Running in second place with about 25 miles left to go, it looked like Wells might once again fall short. Sauser and Lakata both had fallen behind with flats, but Hynek — competing in his first Leadville 100 — had built up a nearly 5 minute lead.
“He was going so fast up the Columbine climb, I couldn’t stay on his wheel,” Wells said of Hyneck’s pace on the 3,000-plus foot climb up to Columbine Mine outside of Leadville — the race’s halfway point. “I knew that even if I did I was going to blow up if I hit Powerline,” another climb in the last 20 miles of the race.
But this time Hynek was the one who hit the wall. “It was my first time here, I didn’t know what to expect,” he said after the race.
On the Powerline climb he ran out of gas, and Wells made his move.
“I could tell he was cooked,” Wells said of Hynek when he passed him somewhere in the race’s final 15 miles. He added that Hyneck appeared to be swaying slightly as he passed him.
Following his flat tire early in the race, Lakata — the back-to-back winner in 2012-13 who topped records set by Tour de France cyclists Levi Leipheimer and Lance Armstrong — made an impressive push from eighth place back to fourth, keeping with Sauser, who was recovering ground from his own flat. Lakata, however, was unable to maintain.
“I lost my motivation in my legs,” the Austrian said afterward. “You have to go a steady pace and not overdo it.”
Sauser pushed on, gaining on Wells in the last 5 miles.
“I had given everything,” Wells said of the race’s final push. After passing Hyneck, Wells was all alone until he noticed his teammate behind him.
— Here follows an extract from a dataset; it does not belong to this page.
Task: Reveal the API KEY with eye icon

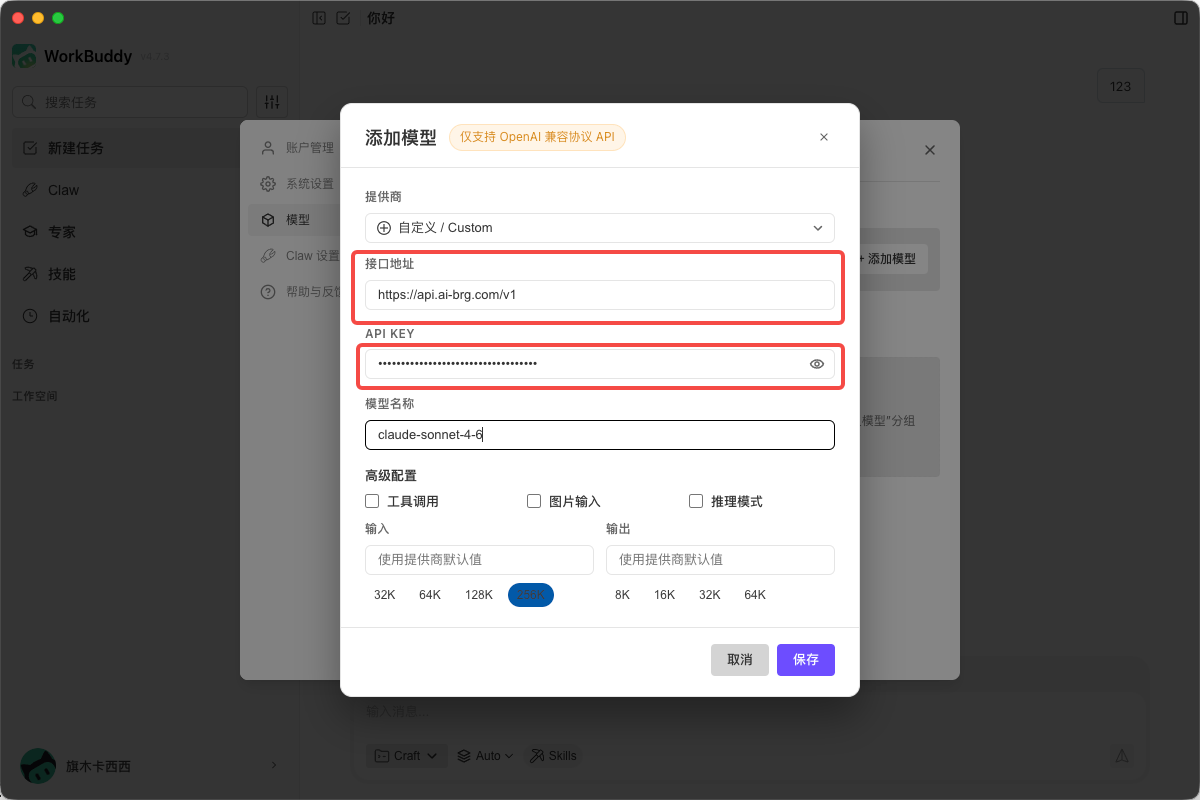Action: (817, 364)
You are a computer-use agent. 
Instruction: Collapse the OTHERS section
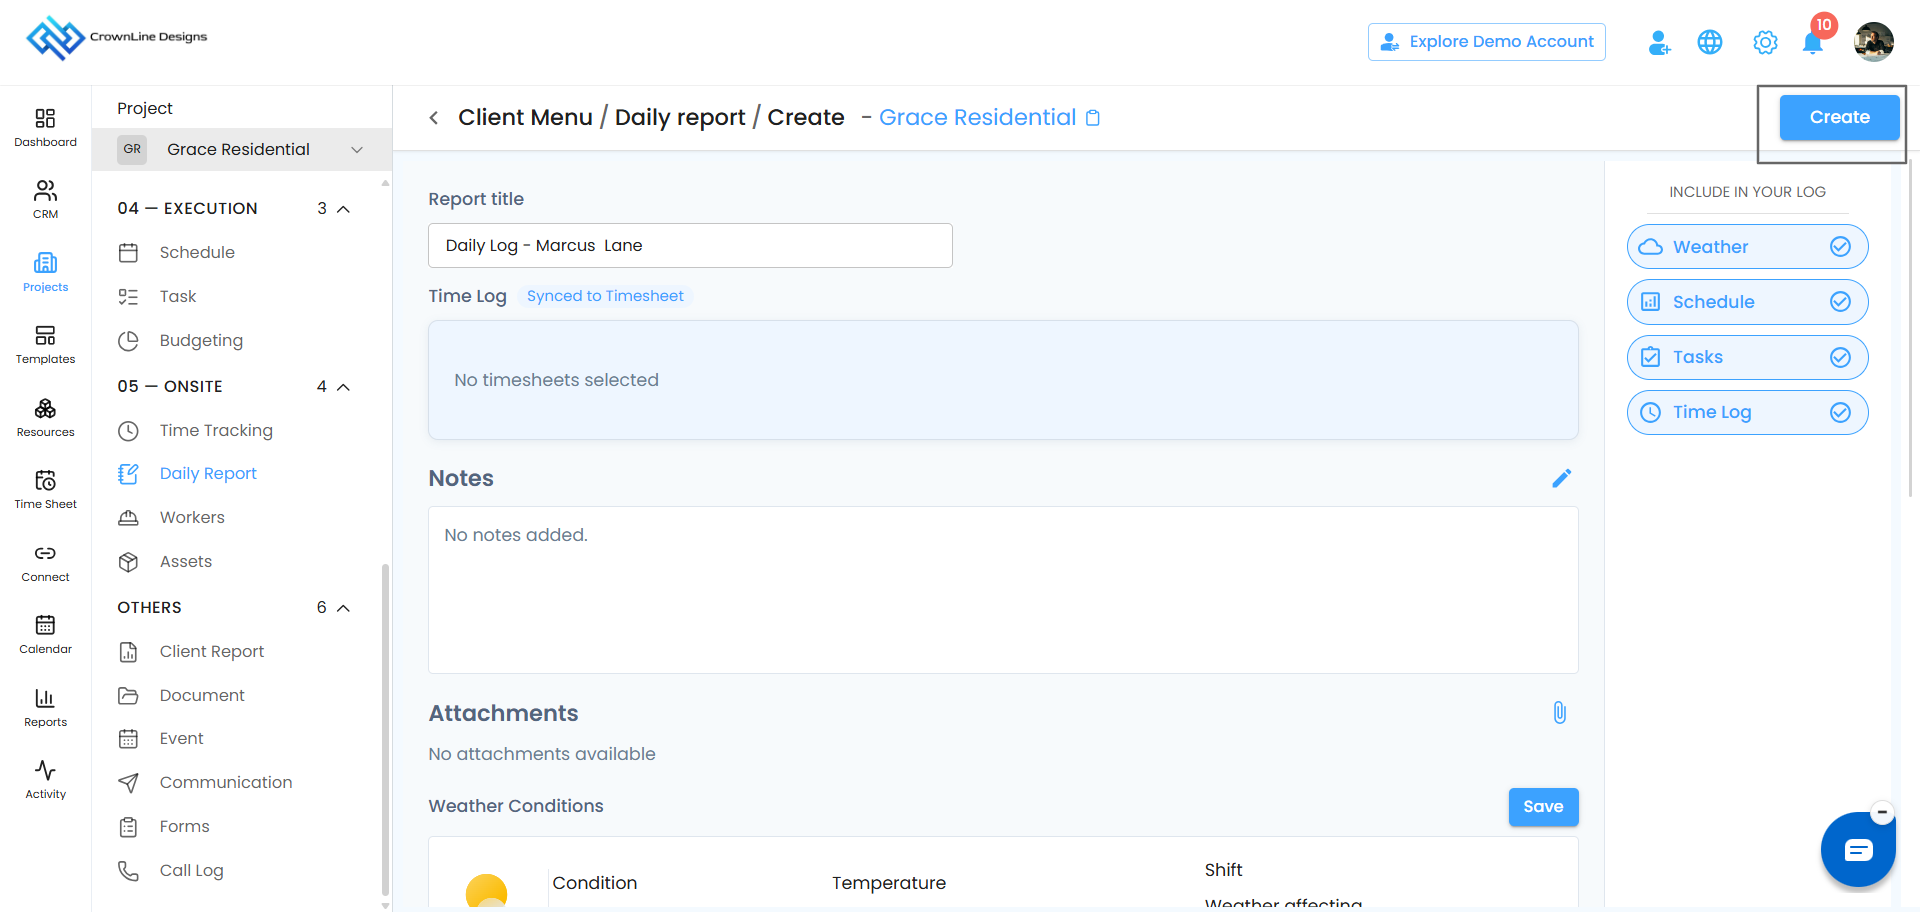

“I was suffering so badly and he was still coming. That finish line couldn’t come fast enough.”
Cresting the final hill on Sixth Street, Sauser was within 50 yards of Wells for the last quarter mile. But in what was likely one of the closest finishes in the race’s 21 year history, Wells held on, crossing the finish line in 6:16:26 and earning his second Leadville win.
“Man, it feels so good,” Wells said afterward. “I had to go over my limit to stay with those guys last year. This year I just rode my own pace.”
Playing it smart paid off though he said the climb up Columbine — where Hynek took a sizable lead — nearly took him out.
“Halfway up Columbine I didn’t think I was going to finish the race.”
Sauser finished second for the second year in a row, this time just 18 seconds behind Wells.
Last year he was just over a minute behind Lakata. Hynek was able to finish third in 6:22:47; his Topek Ergon teammate Lakata took fourth in 6:29:51.
Fellow Topek Ergon rider Sally Bigham was first among women, earning back to back Leadville wins in the process. She finished in 7:23:57, followed by Jennifer Smith at 8:06:26. Nina Baum finished third in 8:14:07.
Early in the race the top men were on pace to break a sub-six-hour time for the first time in the race’s history, but none could maintain the pace. A strong headwind and course conditions were cited as reasons for the slower times, in addition to the group’s inability to race as a pack this year due to flats and pacing.
Two thousand riders from across the U.S. and across the globe take part in the race every year. This year’s field of competition included a 70-year-old woman and an 81-year-old man; their results were unknown at press time.